▶ [WORK INSTRUCTIONS]:
Output the data below line for line, exactly, up to and including the line where "Click the yellow" appears.

▶ [DATASET EXTRACT]:
★ ★ ★
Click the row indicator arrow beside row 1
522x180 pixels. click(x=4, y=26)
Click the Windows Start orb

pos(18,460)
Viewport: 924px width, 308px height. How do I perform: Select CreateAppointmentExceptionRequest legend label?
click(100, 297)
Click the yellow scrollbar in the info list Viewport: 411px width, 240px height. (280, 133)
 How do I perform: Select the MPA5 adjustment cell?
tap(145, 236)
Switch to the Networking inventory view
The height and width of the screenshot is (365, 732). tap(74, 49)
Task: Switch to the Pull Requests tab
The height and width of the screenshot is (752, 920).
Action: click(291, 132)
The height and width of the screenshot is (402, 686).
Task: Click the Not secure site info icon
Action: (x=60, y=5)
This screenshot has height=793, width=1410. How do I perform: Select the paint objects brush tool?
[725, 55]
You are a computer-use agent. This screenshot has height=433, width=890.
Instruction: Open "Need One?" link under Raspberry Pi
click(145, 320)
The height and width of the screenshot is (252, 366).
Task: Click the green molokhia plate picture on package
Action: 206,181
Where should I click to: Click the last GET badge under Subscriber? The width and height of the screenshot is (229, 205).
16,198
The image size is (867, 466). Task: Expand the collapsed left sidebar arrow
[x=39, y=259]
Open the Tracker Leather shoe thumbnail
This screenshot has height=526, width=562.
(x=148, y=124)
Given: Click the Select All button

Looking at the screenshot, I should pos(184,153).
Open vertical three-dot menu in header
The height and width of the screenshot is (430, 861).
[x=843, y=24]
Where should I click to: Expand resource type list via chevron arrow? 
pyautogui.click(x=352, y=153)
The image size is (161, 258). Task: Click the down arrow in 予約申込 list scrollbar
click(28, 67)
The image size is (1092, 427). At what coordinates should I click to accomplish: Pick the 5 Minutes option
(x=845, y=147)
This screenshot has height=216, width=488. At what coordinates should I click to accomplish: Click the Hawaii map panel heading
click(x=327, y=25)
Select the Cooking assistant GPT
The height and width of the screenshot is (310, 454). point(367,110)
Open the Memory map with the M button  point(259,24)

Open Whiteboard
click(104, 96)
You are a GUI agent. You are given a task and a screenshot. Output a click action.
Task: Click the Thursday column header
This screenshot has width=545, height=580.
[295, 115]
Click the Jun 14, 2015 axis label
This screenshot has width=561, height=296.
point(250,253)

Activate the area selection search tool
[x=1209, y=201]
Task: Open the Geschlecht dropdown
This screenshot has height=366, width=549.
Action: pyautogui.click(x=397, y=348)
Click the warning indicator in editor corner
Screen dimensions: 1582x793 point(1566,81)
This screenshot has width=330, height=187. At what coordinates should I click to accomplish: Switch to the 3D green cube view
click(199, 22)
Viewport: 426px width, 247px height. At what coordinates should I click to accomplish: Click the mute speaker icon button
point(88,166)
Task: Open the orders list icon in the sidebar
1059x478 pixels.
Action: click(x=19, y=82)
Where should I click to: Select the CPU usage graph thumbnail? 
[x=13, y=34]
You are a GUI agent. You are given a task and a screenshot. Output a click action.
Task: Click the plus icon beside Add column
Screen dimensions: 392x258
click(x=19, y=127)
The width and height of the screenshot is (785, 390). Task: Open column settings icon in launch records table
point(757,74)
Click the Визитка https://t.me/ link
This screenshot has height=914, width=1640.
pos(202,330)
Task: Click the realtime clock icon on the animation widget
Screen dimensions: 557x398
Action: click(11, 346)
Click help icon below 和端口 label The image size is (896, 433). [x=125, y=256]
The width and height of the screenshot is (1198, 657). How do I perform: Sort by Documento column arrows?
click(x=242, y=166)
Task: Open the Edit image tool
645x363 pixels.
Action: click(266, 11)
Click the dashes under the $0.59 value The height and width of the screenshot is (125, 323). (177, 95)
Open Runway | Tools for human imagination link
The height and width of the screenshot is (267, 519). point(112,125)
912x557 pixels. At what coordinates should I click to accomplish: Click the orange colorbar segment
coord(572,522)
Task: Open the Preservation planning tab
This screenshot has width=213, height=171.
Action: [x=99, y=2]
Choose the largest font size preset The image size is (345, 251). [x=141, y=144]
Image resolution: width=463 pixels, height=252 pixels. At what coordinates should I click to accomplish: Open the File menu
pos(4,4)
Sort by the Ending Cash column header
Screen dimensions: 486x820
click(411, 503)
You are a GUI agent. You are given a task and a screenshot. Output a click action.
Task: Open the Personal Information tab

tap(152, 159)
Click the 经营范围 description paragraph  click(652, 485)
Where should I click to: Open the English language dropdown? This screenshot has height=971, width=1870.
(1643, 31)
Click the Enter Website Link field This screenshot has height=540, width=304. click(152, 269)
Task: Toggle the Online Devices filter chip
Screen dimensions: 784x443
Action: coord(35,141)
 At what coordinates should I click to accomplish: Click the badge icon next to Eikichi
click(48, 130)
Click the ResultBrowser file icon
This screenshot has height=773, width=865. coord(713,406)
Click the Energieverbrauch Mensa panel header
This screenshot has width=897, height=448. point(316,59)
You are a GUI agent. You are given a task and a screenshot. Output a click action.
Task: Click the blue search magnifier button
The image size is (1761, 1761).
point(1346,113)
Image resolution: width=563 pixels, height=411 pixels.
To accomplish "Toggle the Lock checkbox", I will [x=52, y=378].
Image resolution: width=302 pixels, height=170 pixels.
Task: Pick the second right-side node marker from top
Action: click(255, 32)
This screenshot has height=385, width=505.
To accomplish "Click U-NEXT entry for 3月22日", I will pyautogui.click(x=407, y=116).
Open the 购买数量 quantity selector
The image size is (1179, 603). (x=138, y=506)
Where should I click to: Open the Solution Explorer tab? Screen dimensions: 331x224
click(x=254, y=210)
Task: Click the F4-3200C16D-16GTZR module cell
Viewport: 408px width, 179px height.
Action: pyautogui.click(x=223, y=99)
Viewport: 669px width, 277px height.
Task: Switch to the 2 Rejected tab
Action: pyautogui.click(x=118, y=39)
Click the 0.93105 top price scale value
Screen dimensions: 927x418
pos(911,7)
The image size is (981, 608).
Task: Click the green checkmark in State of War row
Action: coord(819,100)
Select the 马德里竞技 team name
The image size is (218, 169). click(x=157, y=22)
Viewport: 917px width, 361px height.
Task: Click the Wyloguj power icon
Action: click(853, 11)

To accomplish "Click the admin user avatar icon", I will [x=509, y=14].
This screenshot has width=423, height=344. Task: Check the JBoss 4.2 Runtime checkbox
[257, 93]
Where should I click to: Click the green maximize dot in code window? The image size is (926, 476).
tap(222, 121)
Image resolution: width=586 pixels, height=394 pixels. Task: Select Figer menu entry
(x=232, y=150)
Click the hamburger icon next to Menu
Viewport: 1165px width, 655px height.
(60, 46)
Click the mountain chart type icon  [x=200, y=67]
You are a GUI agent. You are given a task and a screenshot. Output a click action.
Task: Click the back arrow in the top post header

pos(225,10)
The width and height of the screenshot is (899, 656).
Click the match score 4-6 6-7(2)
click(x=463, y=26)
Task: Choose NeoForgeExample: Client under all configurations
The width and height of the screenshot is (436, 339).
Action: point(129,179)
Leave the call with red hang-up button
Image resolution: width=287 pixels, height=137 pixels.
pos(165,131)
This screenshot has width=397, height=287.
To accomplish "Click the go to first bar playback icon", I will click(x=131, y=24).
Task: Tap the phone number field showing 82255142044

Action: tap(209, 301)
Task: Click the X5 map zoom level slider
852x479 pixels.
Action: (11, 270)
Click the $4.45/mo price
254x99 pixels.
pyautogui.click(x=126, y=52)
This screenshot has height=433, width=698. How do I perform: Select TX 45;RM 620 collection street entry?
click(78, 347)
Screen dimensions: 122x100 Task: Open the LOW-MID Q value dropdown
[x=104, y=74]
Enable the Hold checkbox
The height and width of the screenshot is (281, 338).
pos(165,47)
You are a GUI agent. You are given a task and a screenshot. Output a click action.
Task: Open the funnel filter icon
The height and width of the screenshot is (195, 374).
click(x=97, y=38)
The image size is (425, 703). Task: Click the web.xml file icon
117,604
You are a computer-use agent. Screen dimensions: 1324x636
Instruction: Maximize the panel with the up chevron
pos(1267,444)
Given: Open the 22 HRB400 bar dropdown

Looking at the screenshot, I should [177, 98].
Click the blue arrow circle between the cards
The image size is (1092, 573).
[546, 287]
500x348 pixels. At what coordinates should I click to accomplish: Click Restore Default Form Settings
★ ★ ★
▶ [THE COMPLETED TASK]:
Click the row indicator arrow beside row 1
522x180 pixels. click(x=4, y=26)
Click the Windows Start orb

pos(18,460)
Viewport: 924px width, 308px height. How do I perform: Select CreateAppointmentExceptionRequest legend label?
click(100, 297)
Click the yellow scrollbar in the info list Viewport: 411px width, 240px height. (280, 133)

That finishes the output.